Инспирированный королевой и ее любовником ультиматум Брунсвика дошел до Парижа. Но вместо того чтобы запугать французов, он лишь усугубил их настроение. Почувствовав себя униженными, они захотели отомстить и рвались в бой. Эбер был одним из главных подстрекателей к войне.

Лишь Провидение спасло в те дни королевскую семью. Для ее членов изготовили особые кирасы, «с двенадцатислойной подкладкой из тафты, непробиваемые для пуль и штыков», и кинжалы, чтобы защищаться. Нормандец надел свою кирасу и попросил Терезу нанести ему удар кинжалом, чтобы испытать доспех на прочность. Но сестра не умела обращаться с кинжалом, ее пугало оружие, и тогда он попросил отца. Тот согласился и нанес ему удар, потом другой. «И смотрите-ка, ничего мне не сделалось, давайте еще! Я неуязвим! — восклицал дофин. — Где мой конь?» В момент этой последней, неожиданной радости им сообщили, что прусская армия под командованием Брунсвика вошла в Треве и будет в Париже 14 или 15 августа, стянув к нему все свои силы. Они дрожали и молились. Петион, избранный мэром Парижа, трактовал будущее на свой лад: «Вижу, скоро регентство перейдет ко мне; ну, что ж, я не буду отказываться!»

Сорок восемь парижских секций действительно требовали низложения короля, но секция Французского театра, возглавляемая Дантоном, пошла еще дальше и выдвинула другую программу: она объявляла о подготовке восстания и сообщала, что если 9 августа акт о низложении короля не будет обнародован, то восстание начнется, и народ, услышав звуки набата, устремится во дворец.

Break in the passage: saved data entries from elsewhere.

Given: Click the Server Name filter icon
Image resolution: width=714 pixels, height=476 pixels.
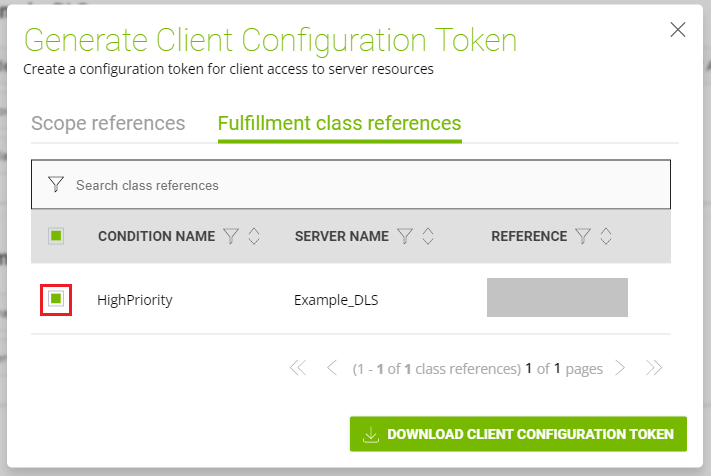Looking at the screenshot, I should click(x=405, y=236).
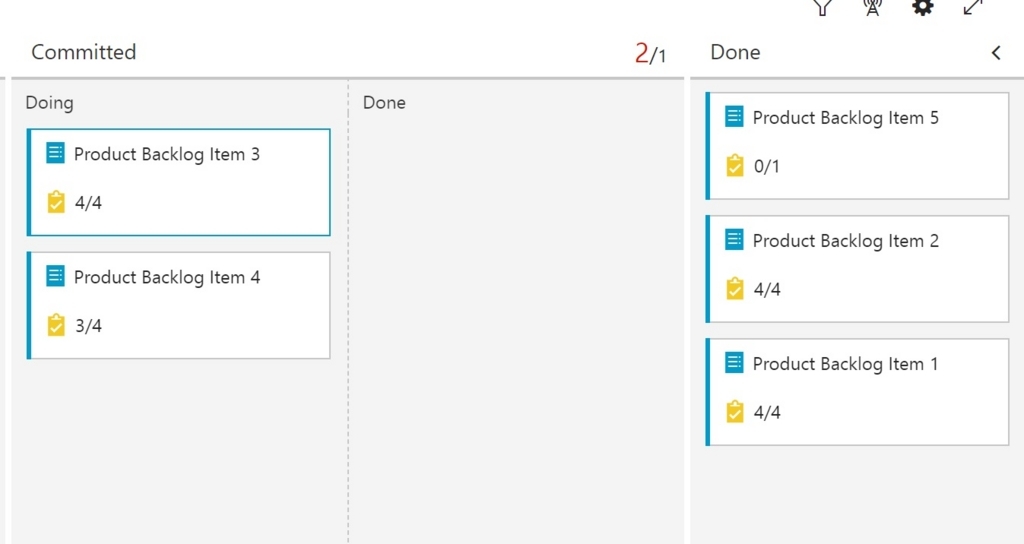Open Product Backlog Item 2 title link
The image size is (1024, 544).
coord(846,241)
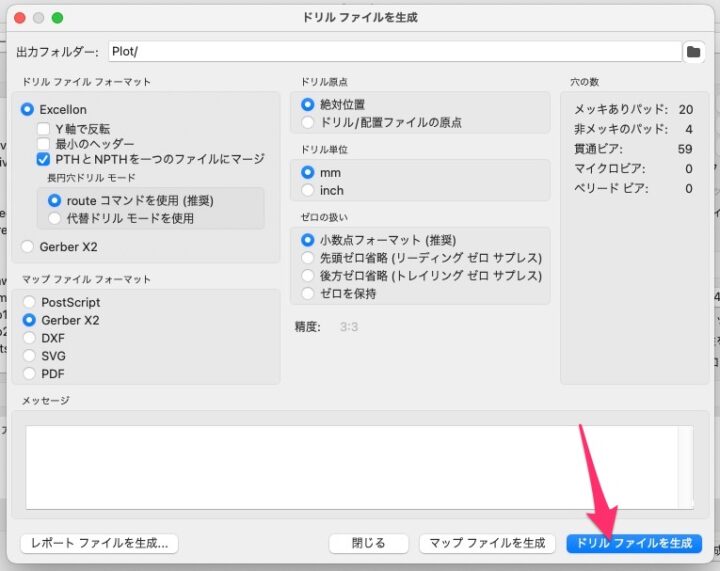Set drill units to inch
The image size is (720, 571).
[x=308, y=190]
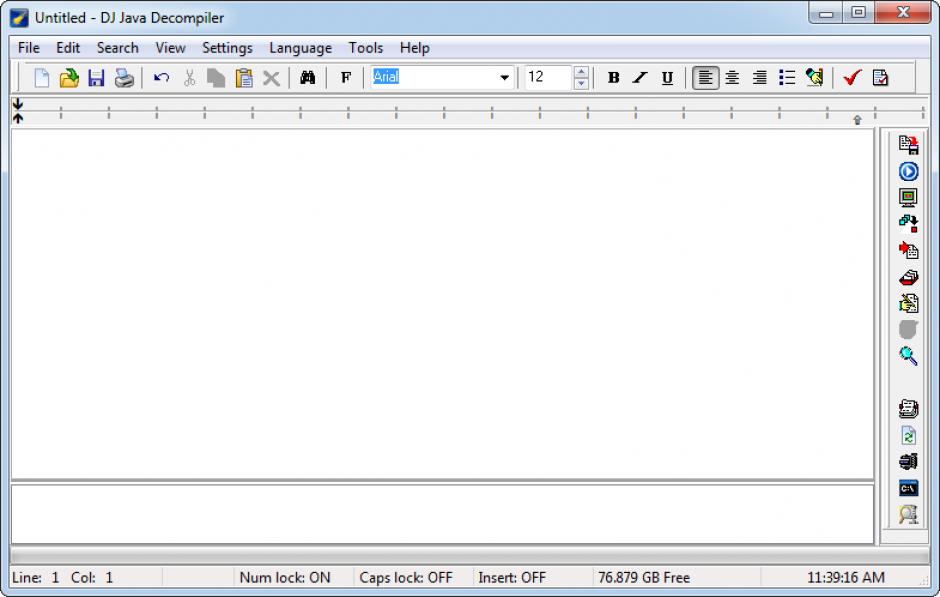Click the right margin marker on ruler
This screenshot has height=597, width=940.
click(x=857, y=119)
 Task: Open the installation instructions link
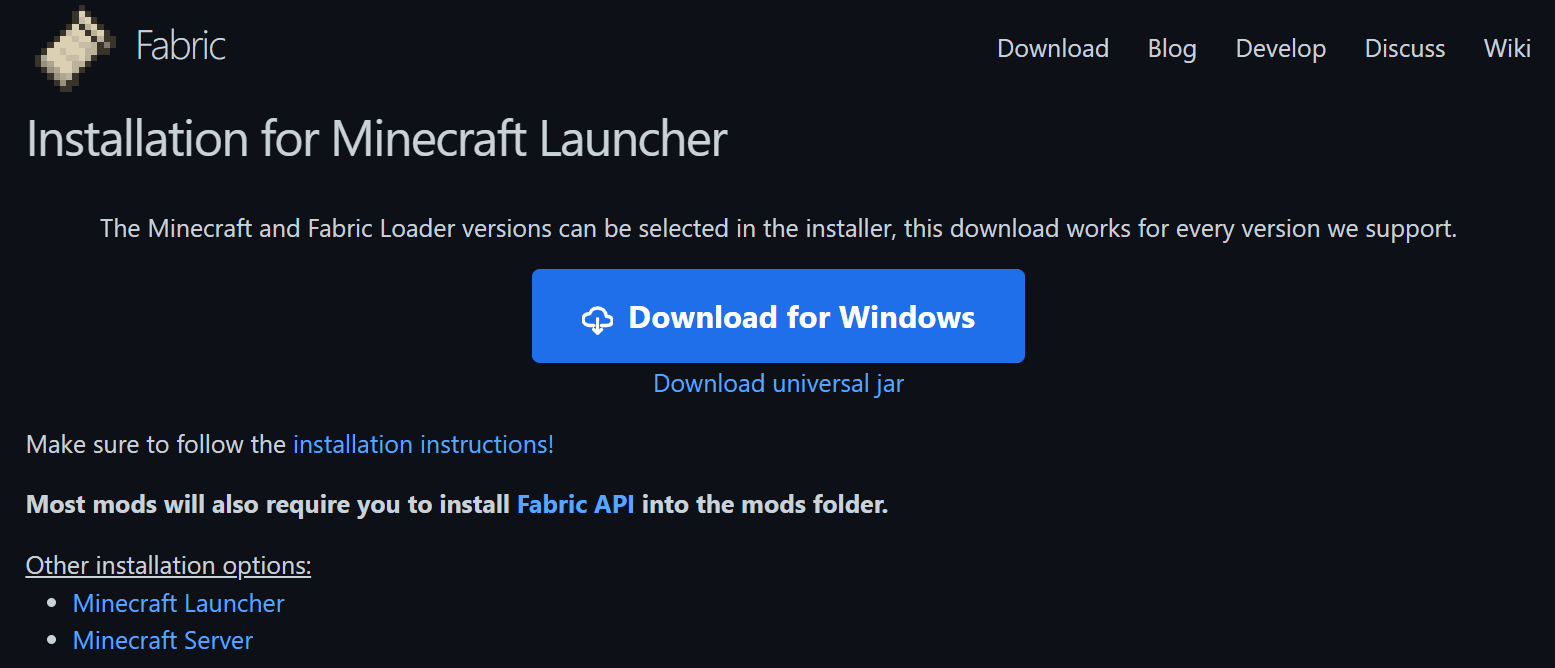pyautogui.click(x=423, y=444)
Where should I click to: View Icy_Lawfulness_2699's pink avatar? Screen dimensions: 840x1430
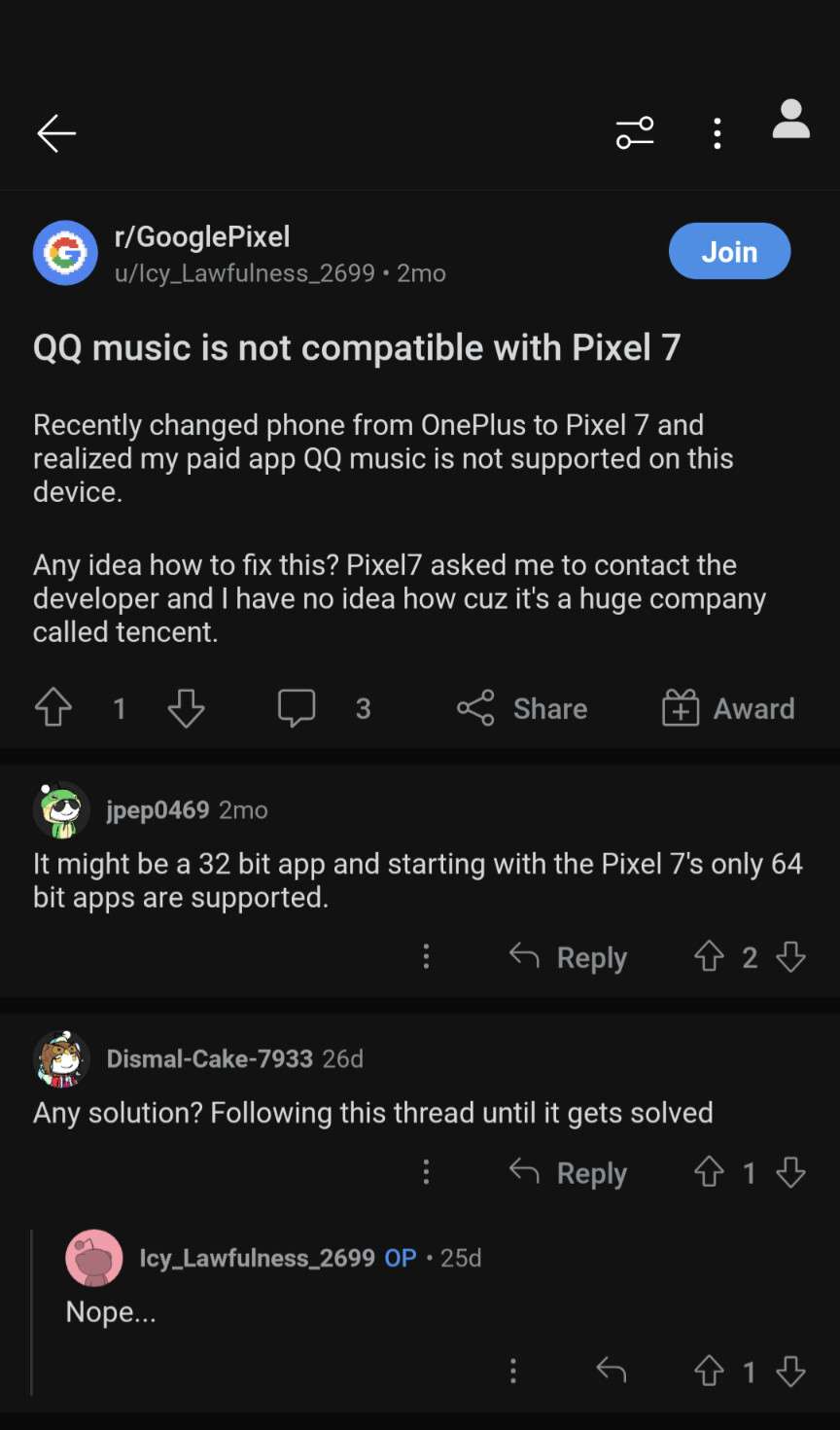[94, 1258]
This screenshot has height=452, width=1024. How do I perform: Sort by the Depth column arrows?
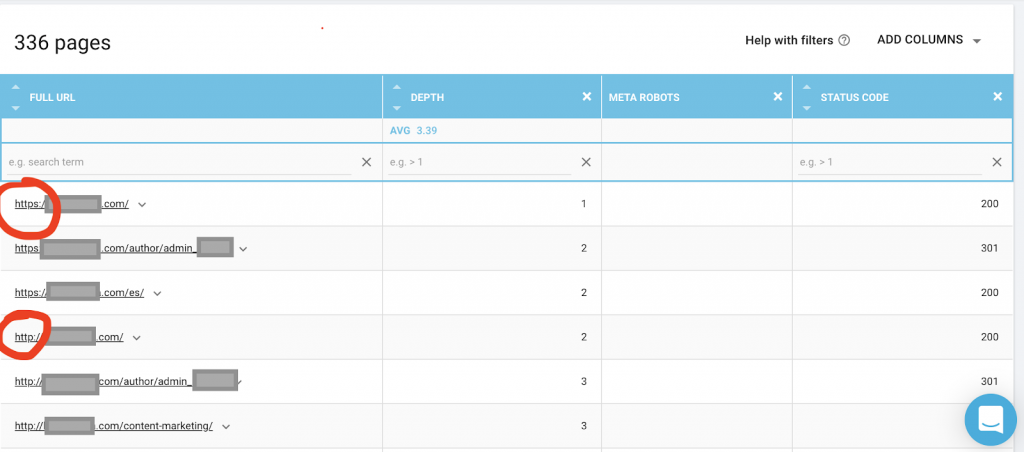(x=396, y=97)
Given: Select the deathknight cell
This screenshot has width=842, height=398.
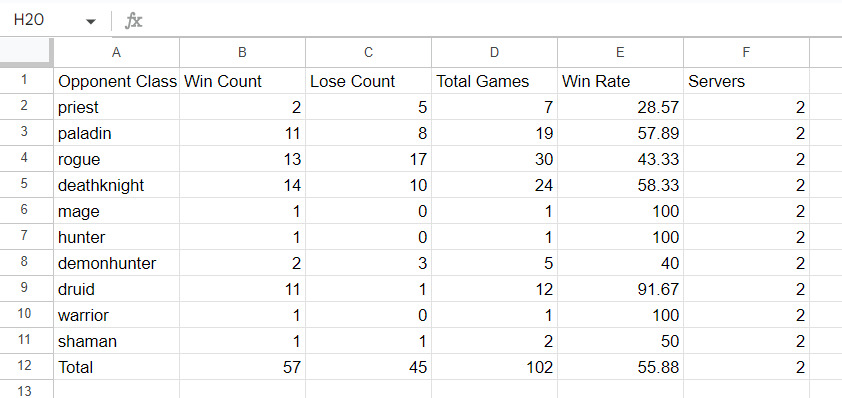Looking at the screenshot, I should pos(117,185).
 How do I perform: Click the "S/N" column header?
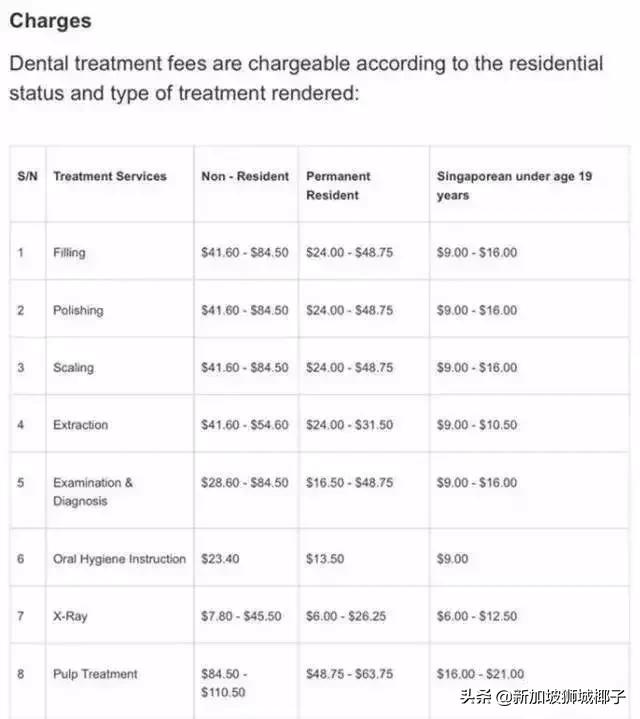pos(26,176)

Эбер был членом этого «Мятежного комитета». Сантерр, организатор генеральной репетиции, на этот раз должен был довести дело до конца. Но какова была конечная цель? Никто этого не знал. Свергнуть короля, низложить его, упразднить монархию, объявить республику — очень хорошо, но все это были только слова. Как перевести их на язык действий? Повесить короля? А кто это сделает? Кто осмелится зайти так далеко? На эти вопросы не было ответов. Руки мятежного народа все еще дрожали. Королевская семья могла воспользоваться этим, чтобы сбежать. Но Людовик XVI упустил такой случай — в очередной и последний раз.

«Нужно судить его, — твердил папаша Дюшен, — объявить его лишенным королевского титула как предателя нации, как предводителя шайки разбойников, которая хочет нас истребить… Что до королевы, пусть мочится от страха в свое биде и сколько угодно трет душистым мылом свою физиономию и рожу своего толстяка-супруга — напрасный труд, мадам и месье Вето навсегда останутся для нас страшнее черта!»

Эбер, в каждой бочке затычка, спешил из одного кабинета в другой, выступал в клубах, в «Мятежном комитете», в Учредительном собрании. Он сделал для революции больше, чем любой другой, и ощущение собственного могущества дополнялось удовольствием обо всем рассказывать в своих памфлетах: «Я вижу, как вокруг меня гибнет цвет французских граждан, но скоро, под шквалом пуль и ядер, мы ворвемся во дворец и искромсаем на куски всю эту сволочь!..»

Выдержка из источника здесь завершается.